Sędziowie TK uznali zatem, że lekarz odmawiający aborcji kobiecie noszącej w sobie np. niezdolny do samodzielnego życia płód, nie musi wskazywać innego medyka, który taki zabieg może wykonać. Sędziowie Trybunału Konstytucyjnego dali lekarzom prawo do powoływania się na klauzulę sumienia nie tylko w tym i podobnych przypadkach, ale zawsze. Nawet w przypadkach „nie cierpiących zwłoki”. Czyli w sytuacjach zagrożenia życia.
TK wskazał, że obowiązek informowania pacjentek, którym z mocy prawa przysługuje możliwość legalnego usunięcia ciąży, leży na Narodowym Funduszu Zdrowia. TK uznał też, że dotychczasowa formuła, nakazująca lekarzowi odmawiającego działań ze względu na klauzulę sumienia, wskazanie kogoś, kto zabieg wykona, jest wydłużaniem czasu do uzyskania przez pacjentkę przysługującego jej świadczenia.

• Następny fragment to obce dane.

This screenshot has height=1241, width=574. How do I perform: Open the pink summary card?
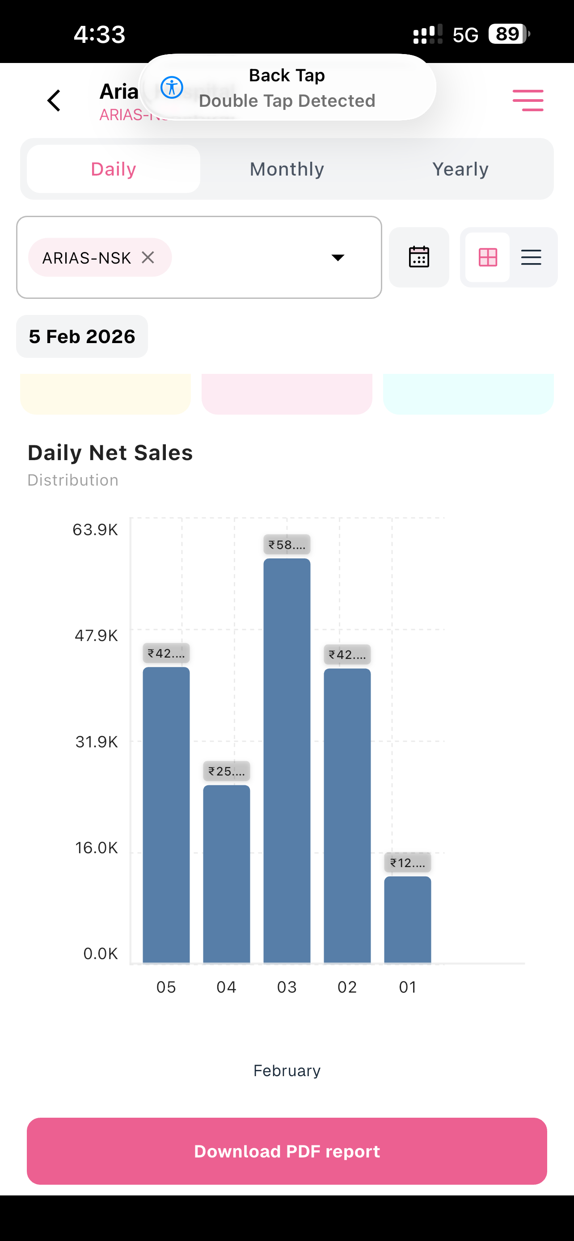tap(287, 394)
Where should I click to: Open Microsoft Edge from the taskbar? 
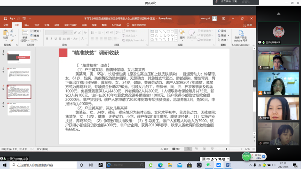pos(160,165)
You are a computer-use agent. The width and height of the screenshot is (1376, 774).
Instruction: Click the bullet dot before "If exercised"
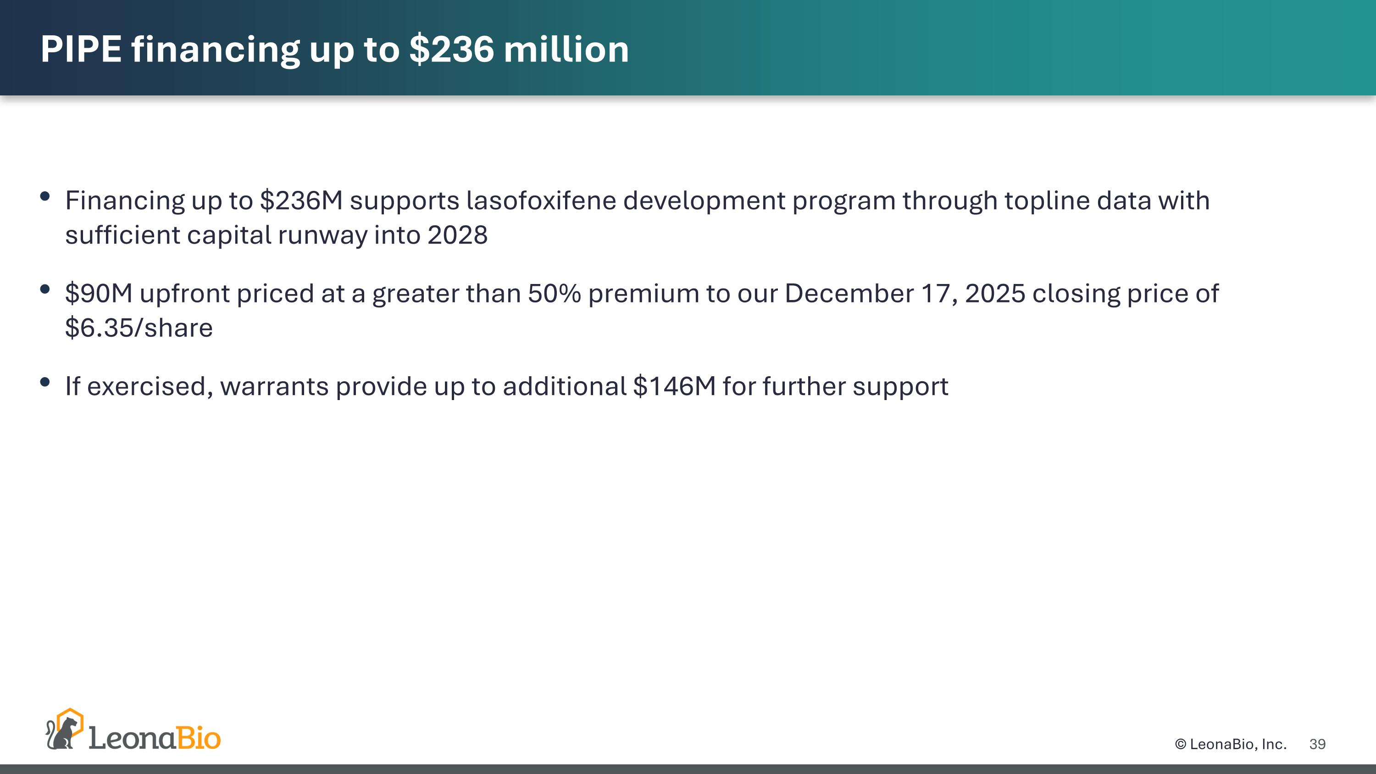45,382
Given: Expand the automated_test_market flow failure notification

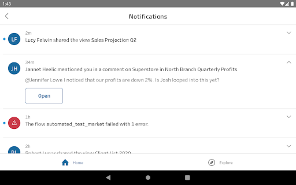Looking at the screenshot, I should click(x=289, y=117).
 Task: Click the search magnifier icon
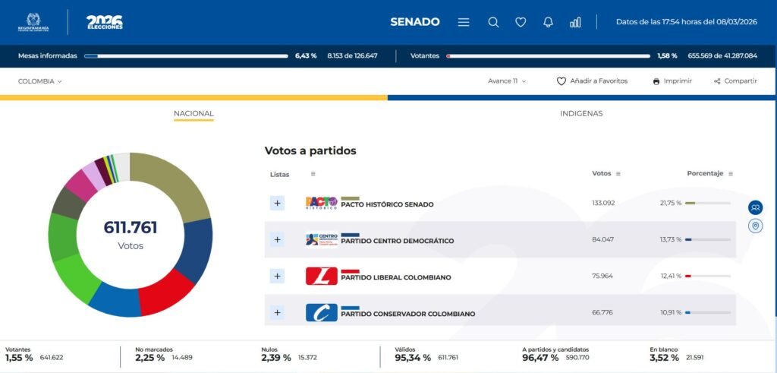point(493,22)
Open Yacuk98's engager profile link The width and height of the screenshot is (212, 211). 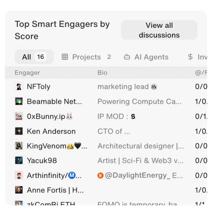tap(42, 161)
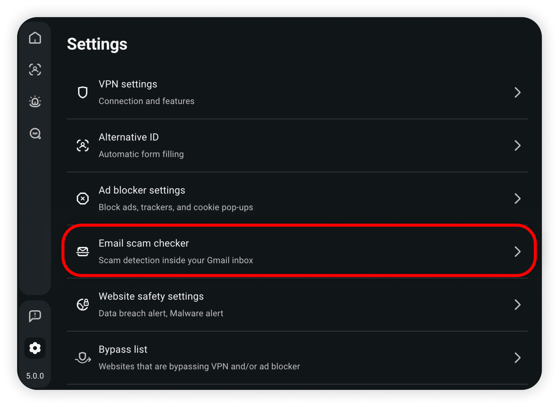Expand Alternative ID using its chevron
Viewport: 559px width, 407px height.
click(517, 145)
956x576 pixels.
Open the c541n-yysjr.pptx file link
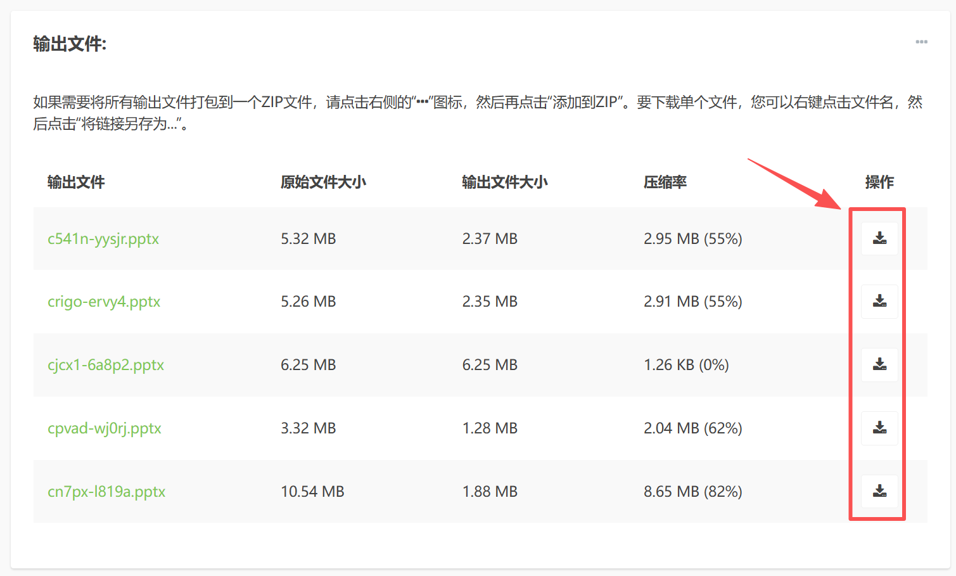(x=103, y=239)
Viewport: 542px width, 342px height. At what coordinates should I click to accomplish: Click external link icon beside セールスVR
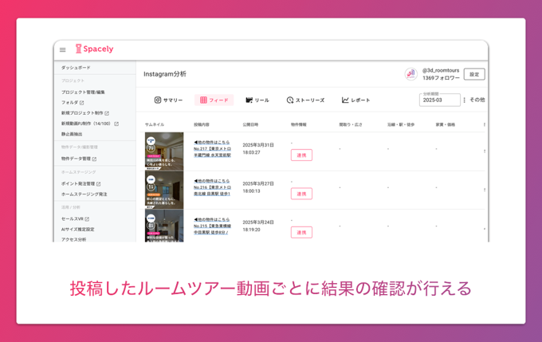point(87,218)
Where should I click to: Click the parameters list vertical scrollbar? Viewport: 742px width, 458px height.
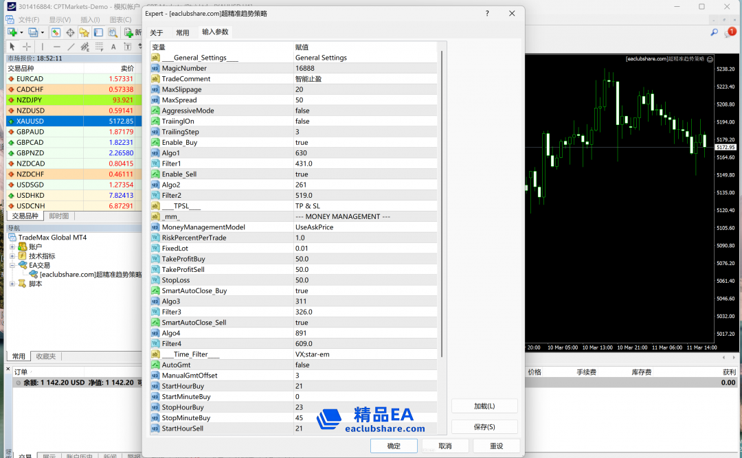click(x=442, y=206)
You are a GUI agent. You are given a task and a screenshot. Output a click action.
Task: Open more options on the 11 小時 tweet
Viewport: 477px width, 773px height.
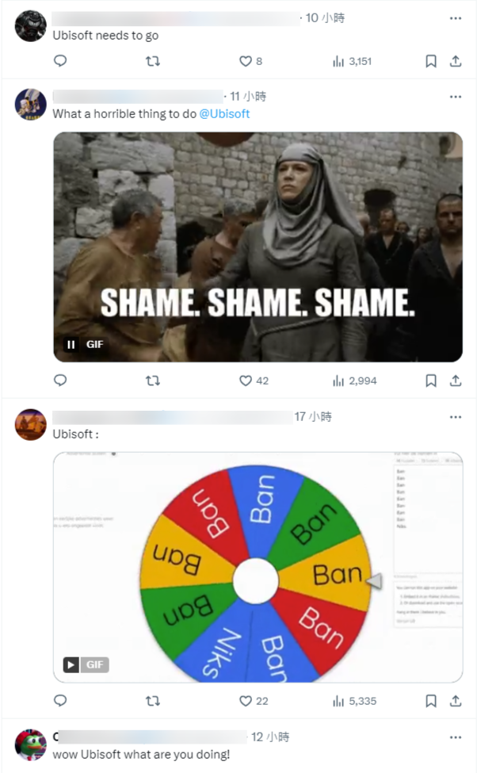tap(456, 97)
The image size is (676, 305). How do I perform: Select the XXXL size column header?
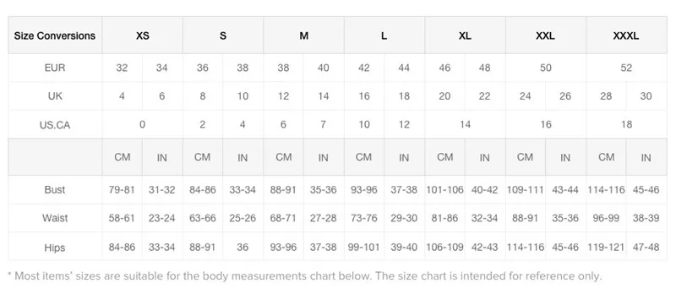point(626,35)
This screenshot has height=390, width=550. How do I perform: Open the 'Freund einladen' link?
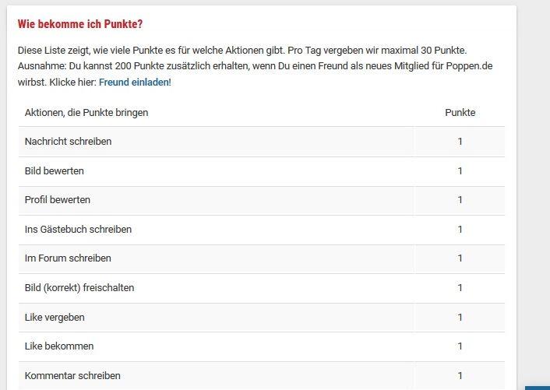tap(133, 82)
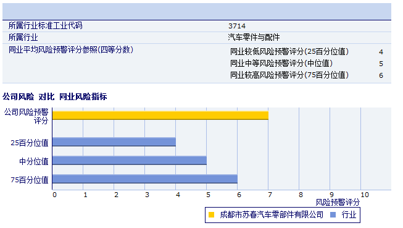
Task: Click the 行业 legend label
Action: 349,214
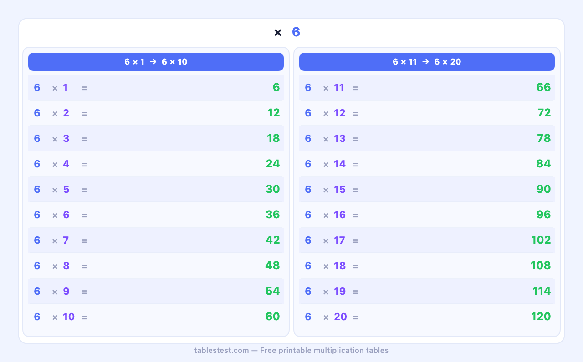Viewport: 583px width, 362px height.
Task: Click the blue number 6 in the title
Action: [x=296, y=32]
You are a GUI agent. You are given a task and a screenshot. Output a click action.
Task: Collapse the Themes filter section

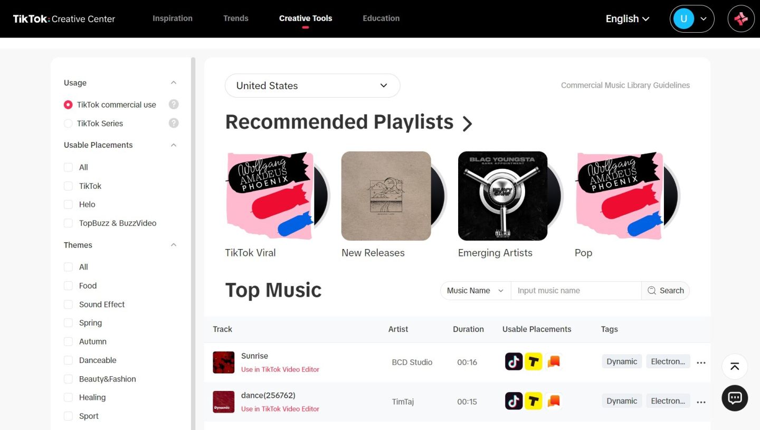pyautogui.click(x=174, y=245)
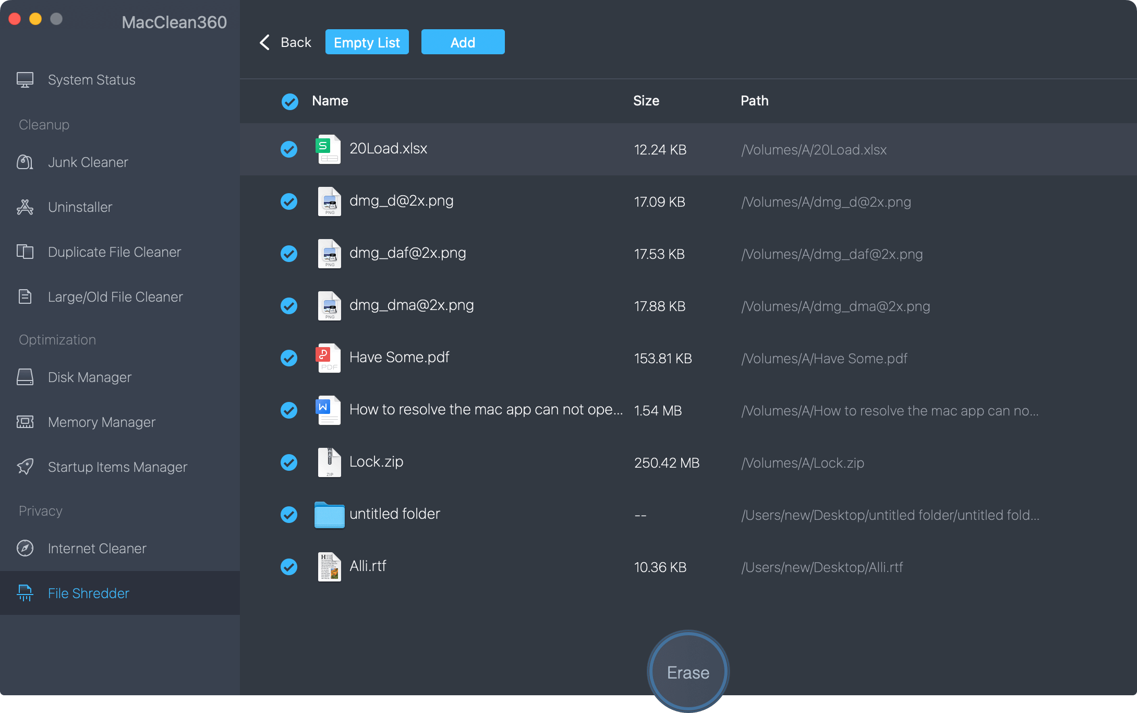Click the Disk Manager drive icon
Screen dimensions: 1137x713
point(25,377)
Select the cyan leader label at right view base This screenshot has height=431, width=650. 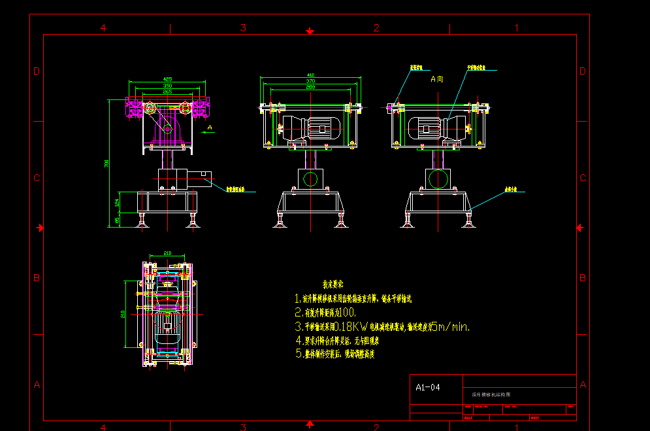511,190
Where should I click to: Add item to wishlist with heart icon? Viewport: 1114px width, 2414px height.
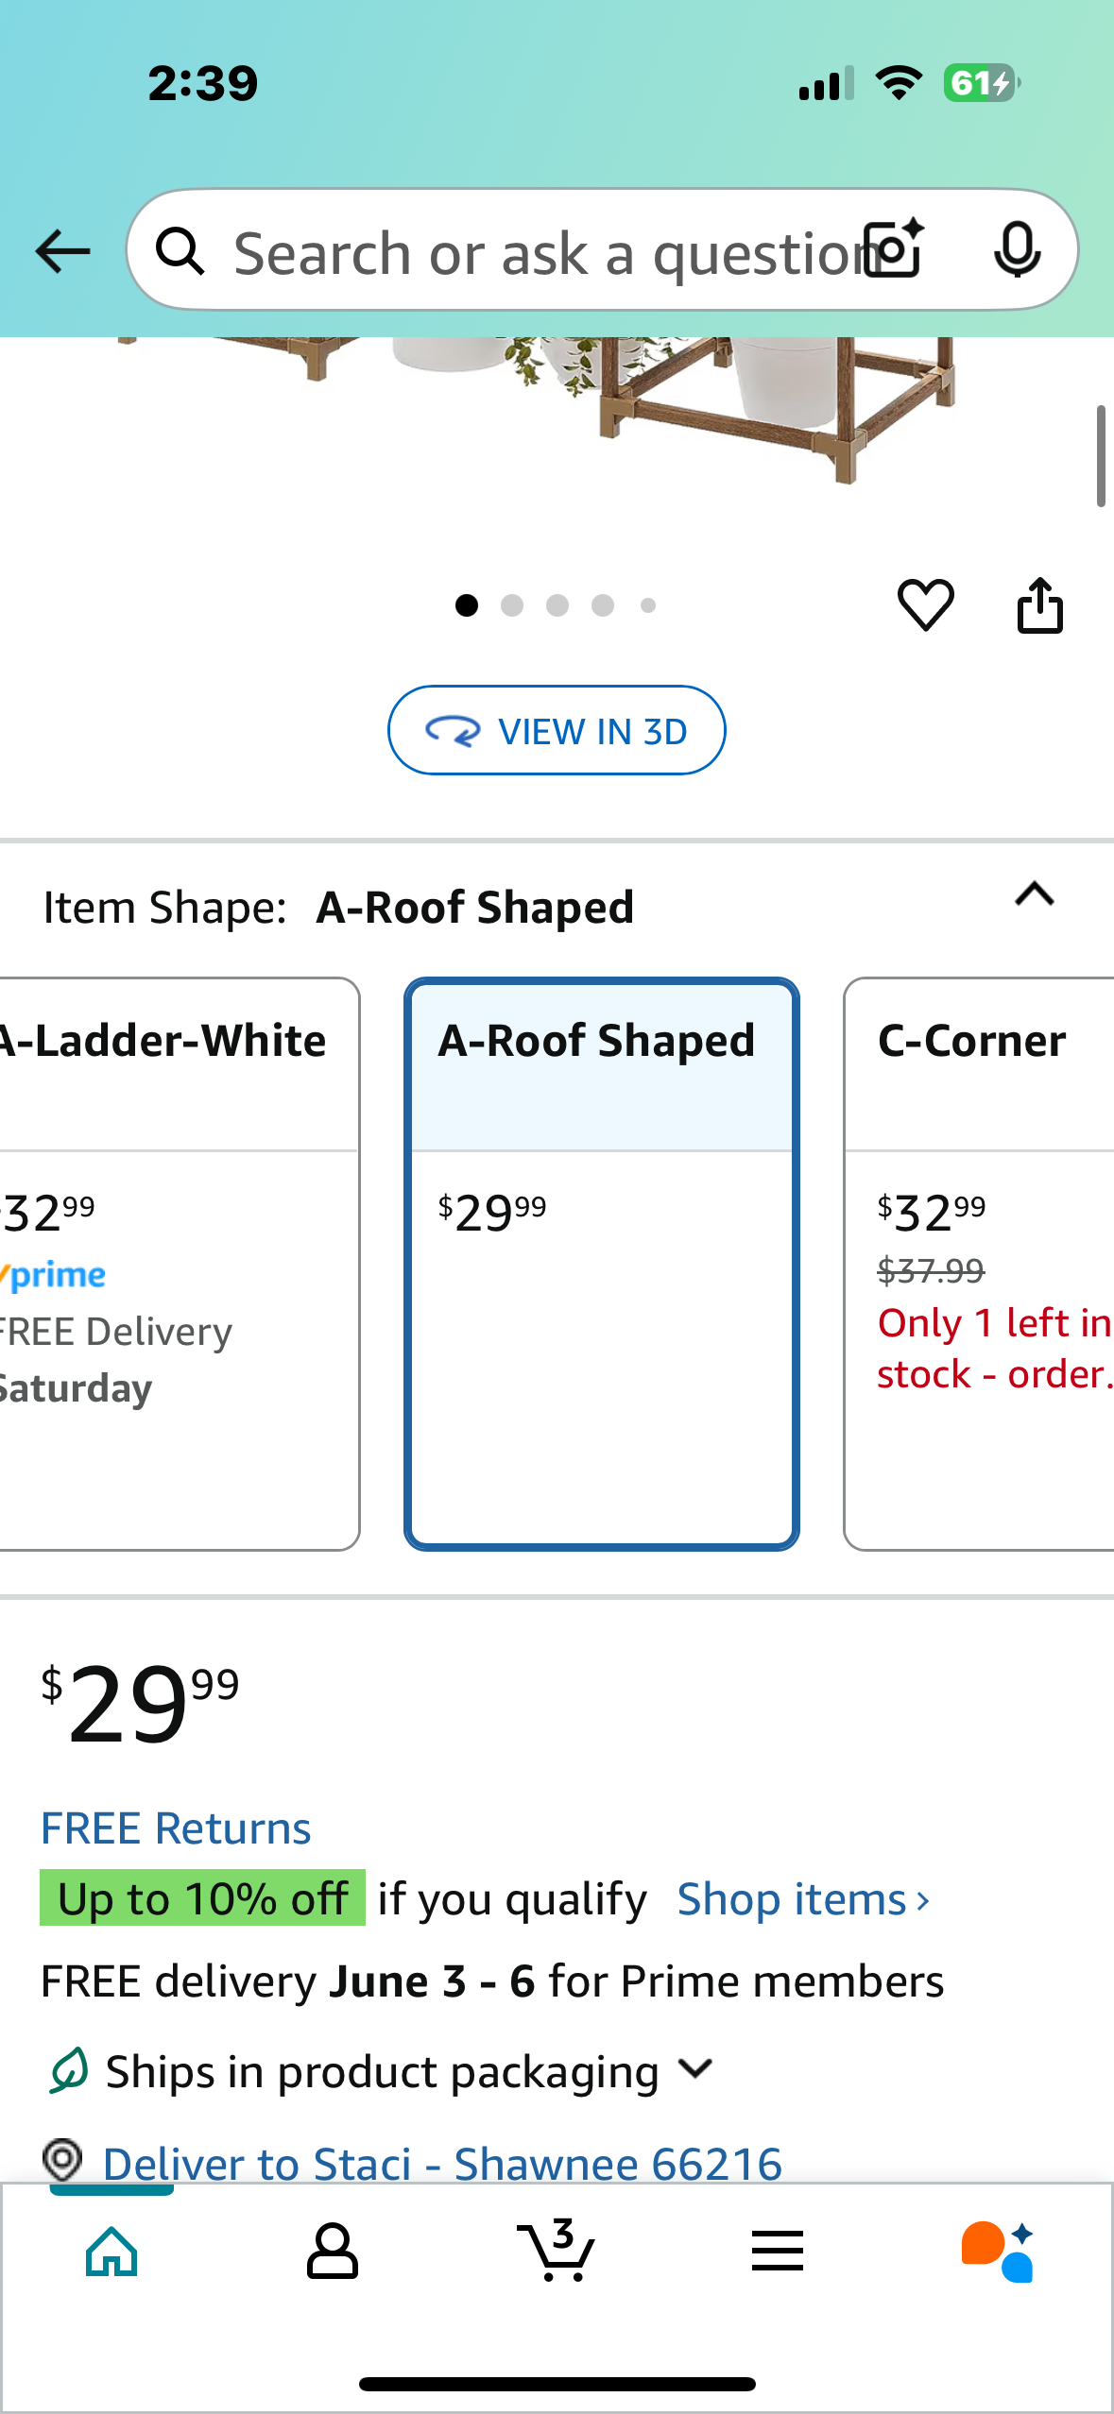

Jednocześnie sędziowie TK uznali, że obowiązkowe poinformowanie przez medyka swojego przełożonego o odmowie wykonywania zabiegów przerwania ciąży ze względu na swoje przekonania religijne, jest z Konstytucją jak najbardziej zgodne. Przy czym TK skonstatował, że odmowa aborcji przez lekarza nie jest formą deklaracji wiary, lecz może wynikać z wiedzy medycznej i „etycznej tradycji hipokratejskiej”.